Problem = Copy out the rows starting with the line that contains "Open the 生成(B) menu" and ending with the line that contains "point(74,785)", including both of those lines, and reproduce them verbatim. Return only these lines.

Input =

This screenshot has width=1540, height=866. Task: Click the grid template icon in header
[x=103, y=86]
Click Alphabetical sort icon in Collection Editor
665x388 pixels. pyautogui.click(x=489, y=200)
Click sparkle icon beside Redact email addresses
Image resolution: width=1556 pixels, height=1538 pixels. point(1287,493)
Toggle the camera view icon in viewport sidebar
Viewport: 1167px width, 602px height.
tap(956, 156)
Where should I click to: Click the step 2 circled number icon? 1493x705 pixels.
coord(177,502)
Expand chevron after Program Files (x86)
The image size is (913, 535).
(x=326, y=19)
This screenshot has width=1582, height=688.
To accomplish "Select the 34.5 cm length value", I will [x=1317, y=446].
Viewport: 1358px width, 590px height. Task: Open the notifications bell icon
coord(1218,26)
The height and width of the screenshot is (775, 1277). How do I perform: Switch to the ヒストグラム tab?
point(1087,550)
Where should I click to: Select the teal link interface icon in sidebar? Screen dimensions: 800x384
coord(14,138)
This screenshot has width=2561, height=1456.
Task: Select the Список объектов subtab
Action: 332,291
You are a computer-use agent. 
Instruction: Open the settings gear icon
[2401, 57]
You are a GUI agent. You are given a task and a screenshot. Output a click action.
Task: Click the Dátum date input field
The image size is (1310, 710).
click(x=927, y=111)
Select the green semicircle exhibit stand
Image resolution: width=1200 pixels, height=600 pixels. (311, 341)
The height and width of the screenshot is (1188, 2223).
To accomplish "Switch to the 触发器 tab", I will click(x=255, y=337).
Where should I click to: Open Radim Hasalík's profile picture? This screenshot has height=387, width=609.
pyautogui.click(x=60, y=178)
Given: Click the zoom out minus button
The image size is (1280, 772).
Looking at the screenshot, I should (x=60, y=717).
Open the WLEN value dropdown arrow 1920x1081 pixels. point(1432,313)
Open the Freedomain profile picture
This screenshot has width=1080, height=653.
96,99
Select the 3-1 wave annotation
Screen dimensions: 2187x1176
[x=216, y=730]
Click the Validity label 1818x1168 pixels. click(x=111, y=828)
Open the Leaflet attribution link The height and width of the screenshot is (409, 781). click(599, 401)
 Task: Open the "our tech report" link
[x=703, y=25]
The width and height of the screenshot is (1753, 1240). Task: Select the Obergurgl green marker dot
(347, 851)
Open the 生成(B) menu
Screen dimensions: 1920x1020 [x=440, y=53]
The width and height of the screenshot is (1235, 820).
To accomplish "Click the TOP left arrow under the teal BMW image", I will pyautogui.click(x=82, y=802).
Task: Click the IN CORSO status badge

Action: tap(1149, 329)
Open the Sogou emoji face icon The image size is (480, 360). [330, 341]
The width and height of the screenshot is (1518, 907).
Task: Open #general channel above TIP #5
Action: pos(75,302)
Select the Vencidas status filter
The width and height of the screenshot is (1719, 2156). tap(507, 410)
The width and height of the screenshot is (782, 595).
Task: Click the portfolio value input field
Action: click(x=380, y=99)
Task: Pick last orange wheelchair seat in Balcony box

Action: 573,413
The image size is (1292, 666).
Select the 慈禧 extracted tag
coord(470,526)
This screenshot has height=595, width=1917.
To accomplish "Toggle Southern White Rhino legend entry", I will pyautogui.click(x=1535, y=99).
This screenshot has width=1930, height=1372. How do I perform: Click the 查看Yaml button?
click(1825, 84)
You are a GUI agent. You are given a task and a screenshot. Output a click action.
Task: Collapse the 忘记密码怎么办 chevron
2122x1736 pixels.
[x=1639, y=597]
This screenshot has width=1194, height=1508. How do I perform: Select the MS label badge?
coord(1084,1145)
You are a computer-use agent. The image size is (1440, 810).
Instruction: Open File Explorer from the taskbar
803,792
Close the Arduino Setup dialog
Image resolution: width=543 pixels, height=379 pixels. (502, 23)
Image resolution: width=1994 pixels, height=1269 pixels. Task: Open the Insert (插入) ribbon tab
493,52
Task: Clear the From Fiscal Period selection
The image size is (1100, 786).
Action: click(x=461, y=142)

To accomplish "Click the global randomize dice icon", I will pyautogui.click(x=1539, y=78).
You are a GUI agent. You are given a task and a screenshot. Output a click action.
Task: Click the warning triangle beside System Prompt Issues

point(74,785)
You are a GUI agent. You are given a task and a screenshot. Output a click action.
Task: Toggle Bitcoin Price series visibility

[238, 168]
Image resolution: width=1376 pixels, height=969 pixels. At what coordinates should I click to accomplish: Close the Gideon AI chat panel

Finished exercise =
Open the 生成(B) menu
Screen dimensions: 1920x1020 [x=440, y=53]
The width and height of the screenshot is (1235, 820).
To accomplish "Click the TOP left arrow under the teal BMW image", I will pyautogui.click(x=82, y=802).
Task: Click the IN CORSO status badge

Action: tap(1149, 329)
Open the Sogou emoji face icon The image size is (480, 360). [330, 341]
The width and height of the screenshot is (1518, 907).
Task: Open #general channel above TIP #5
Action: pos(75,302)
Select the Vencidas status filter
The width and height of the screenshot is (1719, 2156). tap(507, 410)
The width and height of the screenshot is (782, 595).
Task: Click the portfolio value input field
Action: click(x=380, y=99)
Task: Pick last orange wheelchair seat in Balcony box

Action: 573,413
The image size is (1292, 666).
Select the 慈禧 extracted tag
coord(470,526)
This screenshot has height=595, width=1917.
To accomplish "Toggle Southern White Rhino legend entry", I will pyautogui.click(x=1535, y=99).
This screenshot has width=1930, height=1372. How do I perform: Click the 查看Yaml button?
click(1825, 84)
You are a GUI agent. You are given a task and a screenshot. Output a click action.
Task: Collapse the 忘记密码怎么办 chevron
2122x1736 pixels.
[x=1639, y=597]
This screenshot has width=1194, height=1508. How do I perform: Select the MS label badge?
coord(1084,1145)
You are a computer-use agent. The image size is (1440, 810).
Instruction: Open File Explorer from the taskbar
803,792
Close the Arduino Setup dialog
Image resolution: width=543 pixels, height=379 pixels. (502, 23)
Image resolution: width=1994 pixels, height=1269 pixels. Task: Open the Insert (插入) ribbon tab
493,52
Task: Clear the From Fiscal Period selection
The image size is (1100, 786).
Action: click(x=461, y=142)

To accomplish "Click the global randomize dice icon", I will pyautogui.click(x=1539, y=78).
You are a GUI agent. You are given a task and a screenshot. Output a click action.
Task: Click the warning triangle beside System Prompt Issues

point(74,785)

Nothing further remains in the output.